** To do **
Each line from the one containing "Given: Expand all nodes in Project tree" to the end of the records should be copied exactly, and no other line.

** Task input **
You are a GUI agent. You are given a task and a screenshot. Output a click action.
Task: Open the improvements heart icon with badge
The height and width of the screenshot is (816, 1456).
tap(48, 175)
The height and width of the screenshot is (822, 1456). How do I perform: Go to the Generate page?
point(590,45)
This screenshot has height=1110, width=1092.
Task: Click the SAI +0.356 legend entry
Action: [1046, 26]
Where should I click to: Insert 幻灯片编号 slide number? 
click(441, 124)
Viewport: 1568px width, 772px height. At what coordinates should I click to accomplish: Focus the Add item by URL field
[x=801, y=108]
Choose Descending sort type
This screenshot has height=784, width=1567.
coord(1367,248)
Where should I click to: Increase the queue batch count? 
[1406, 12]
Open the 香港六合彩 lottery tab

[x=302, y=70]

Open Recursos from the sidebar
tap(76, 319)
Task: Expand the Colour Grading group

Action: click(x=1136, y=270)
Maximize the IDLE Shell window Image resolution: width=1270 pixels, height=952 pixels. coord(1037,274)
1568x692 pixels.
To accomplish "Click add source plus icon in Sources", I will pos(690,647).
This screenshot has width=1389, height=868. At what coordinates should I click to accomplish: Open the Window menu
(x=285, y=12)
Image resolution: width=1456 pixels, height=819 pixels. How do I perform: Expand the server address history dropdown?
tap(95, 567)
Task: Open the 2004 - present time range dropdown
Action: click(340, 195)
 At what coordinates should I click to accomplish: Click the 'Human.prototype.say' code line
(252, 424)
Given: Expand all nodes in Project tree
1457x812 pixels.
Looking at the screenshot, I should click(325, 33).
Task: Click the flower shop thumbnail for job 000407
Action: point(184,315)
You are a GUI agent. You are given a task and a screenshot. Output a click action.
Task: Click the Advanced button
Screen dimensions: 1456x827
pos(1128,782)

** Result for this exercise **
Given: Expand all nodes in Project tree
1457x812 pixels.
Looking at the screenshot, I should click(325, 33).
Task: Click the flower shop thumbnail for job 000407
Action: point(184,315)
You are a GUI agent. You are given a task and a screenshot. Output a click action.
Task: Click the Advanced button
Screen dimensions: 1456x827
pos(1128,782)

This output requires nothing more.